Well … did the In-Crowd ever miss seeing her strengths!
Cutie-Pie was the owl on the Trek that noticed something odd about the sand at the beach. Something buried. But almost no one else saw it….
The In-Crowd was waaaaay too busy being cool.
Naaw … the B-B-C-In-Crowd DIDN’T nail it this time. They missed the mark.
We’re giving a shout-out to Cutie-Pie. She’s all over the hidden treasures in the sand.
The cool majority doesn’t always nail it. Even though they are the ones packing credentials and influence.
The top dogs are not always the top dogs.
The Raccoons
They are part of the drivers once you get into the Briefing (Main Menu, Trek). Mind you, the owls have zero confidence in their driving.
We suggest you upgrade your life insurance or wrap yourself in pillows held together with duct tape.
You just can’t tell with this bunch at the wheel.
Seriously … they are just fun to hang out with.
Check ‘em out.
The Genus (Genius) Gorillas
We apologize in advance to any primatologists or animal experts for potential gender mistakes in our fictional gorilla names.
While we enjoy gorillas, we don’t know for sure how to distinguish between male or female.

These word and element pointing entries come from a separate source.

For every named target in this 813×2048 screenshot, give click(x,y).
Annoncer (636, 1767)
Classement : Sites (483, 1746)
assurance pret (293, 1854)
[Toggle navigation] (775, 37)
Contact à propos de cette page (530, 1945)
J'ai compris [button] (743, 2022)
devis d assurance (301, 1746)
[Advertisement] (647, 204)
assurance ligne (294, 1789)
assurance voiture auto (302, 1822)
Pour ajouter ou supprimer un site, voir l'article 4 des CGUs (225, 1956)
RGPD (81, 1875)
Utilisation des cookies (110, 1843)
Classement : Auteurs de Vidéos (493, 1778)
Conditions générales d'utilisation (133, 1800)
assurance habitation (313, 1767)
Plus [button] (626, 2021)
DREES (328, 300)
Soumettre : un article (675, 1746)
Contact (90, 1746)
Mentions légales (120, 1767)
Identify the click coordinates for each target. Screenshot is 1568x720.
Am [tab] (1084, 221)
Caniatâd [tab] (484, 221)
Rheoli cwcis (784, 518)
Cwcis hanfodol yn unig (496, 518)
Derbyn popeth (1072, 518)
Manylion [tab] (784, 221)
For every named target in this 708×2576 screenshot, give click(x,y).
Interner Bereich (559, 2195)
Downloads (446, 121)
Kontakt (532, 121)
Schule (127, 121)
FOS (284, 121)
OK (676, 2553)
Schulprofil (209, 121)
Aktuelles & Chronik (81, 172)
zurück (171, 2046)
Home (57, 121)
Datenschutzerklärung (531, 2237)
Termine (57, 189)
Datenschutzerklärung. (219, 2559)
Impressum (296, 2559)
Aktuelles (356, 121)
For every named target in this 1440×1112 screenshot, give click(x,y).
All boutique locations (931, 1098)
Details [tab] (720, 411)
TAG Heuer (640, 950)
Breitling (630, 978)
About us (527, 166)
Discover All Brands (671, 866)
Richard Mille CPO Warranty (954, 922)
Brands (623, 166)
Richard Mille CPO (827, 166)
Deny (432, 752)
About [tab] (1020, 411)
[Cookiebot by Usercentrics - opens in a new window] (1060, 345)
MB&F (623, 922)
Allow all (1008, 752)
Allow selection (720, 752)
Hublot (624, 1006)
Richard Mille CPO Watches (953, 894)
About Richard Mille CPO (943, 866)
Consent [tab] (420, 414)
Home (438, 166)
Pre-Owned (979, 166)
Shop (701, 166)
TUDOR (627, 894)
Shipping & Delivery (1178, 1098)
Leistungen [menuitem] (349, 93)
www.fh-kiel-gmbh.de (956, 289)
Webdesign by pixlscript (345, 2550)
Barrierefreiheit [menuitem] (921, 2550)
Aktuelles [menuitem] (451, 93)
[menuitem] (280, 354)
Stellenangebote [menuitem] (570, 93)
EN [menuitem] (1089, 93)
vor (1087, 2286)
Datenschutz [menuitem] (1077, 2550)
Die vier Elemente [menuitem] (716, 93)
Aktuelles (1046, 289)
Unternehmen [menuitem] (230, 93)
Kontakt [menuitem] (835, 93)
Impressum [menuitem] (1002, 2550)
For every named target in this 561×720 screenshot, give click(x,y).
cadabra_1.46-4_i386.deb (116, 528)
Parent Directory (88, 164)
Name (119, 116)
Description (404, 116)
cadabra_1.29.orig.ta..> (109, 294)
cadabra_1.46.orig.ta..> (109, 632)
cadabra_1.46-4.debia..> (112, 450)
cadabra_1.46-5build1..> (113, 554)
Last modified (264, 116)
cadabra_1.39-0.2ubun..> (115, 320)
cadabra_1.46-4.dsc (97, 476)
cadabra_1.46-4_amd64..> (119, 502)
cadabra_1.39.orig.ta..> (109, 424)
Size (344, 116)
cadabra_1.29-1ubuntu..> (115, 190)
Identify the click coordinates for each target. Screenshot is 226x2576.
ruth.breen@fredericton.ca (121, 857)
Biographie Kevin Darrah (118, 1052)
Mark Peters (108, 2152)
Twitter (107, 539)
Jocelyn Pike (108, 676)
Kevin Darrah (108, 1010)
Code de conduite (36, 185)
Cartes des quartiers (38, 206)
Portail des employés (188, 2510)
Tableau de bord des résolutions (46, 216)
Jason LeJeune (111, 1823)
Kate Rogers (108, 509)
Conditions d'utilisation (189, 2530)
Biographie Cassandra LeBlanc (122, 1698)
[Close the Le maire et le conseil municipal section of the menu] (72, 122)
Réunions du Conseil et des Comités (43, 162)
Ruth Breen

We know adult males are larger than females and have other identifying characteristics, such as a distinctive skull shape (sagittal crest) and silver hair on their back (silverbacks). We don’t know if this applies to all species of gorillas (hint—bear with us!).
Tex
Tex looks after site security for the troop during due diligence exercises. We don’t recommend looking him straight in the eye from close up, with a toothy grin, and then telling him he needs a perm. Beating your chest always makes a point with Tex.
He might misunderstand your idea of a joke and male bravado.
Uber-smart and life-shortening moves like that often end up with something like a Darwin Award.
Mr. Details
Mr. Details looks over the details with exhausting precision. He gets grumpy if you whine about his ways. In his world, every blade of grass has cosmic significance. He and Tex are best of buddies (read between the lines).
Stumpee
We often see Stumpee scratching her head.
It’s not due to lack of GIQ (Genus IQ).
It’s because she thinks outside the box and often needs time to think things over.
Things rarely stump her.
Brother Festus
Life in the Genus Coalition wouldn’t be complete without our beloved BrotherFestus.
He balances out the world for individuals focused mainly on manners and proper upbringing. Bro’ Festus enjoys dressing up with a full tuxedo for special occasions.
He is well-educated and knows protocols.
But he sees himself as a “Calibrator” of sorts for society. He likes to do what comes naturally to him.
We don’t mind if you mention to Tex that you don’t care for the free-spirited ways of Brother Festus.
We’ll watch from a safe distance.
Miss Prissy is self-appointed to straighten Brother Festus out.
Daisy
Daisy has tried them all.
While decent on a recorder or flute, she prefers the drums and noisemakers like a blowout.
Daisy has an uncanny ability to know if someone means harm or just wants to play and have fun.
As you can see, she has decided on the current situation.
It was that or the graphics artists were just having fun.
Miss Prissy
Brother Festus’s ways often disgust Miss Prissy—especially his nose-picking thing.
A member of royalty in the barnyard—of which all Polish Crested Chickens inherit from birth—Miss Prissy parades her fancy hairdos while preening her feathers. Her destiny in life is to look rather glamorous.
Miss Prissy has the occasional bad-hair day. For some strange reason, she doesn’t tell Brother Festus to smarten up on those days.
Most odd.
It’s on those days when her hairdo goes everywhere that sight and navigation become more difficult. The rest of the barnyard knows to give her extra space on her Quirky-Days.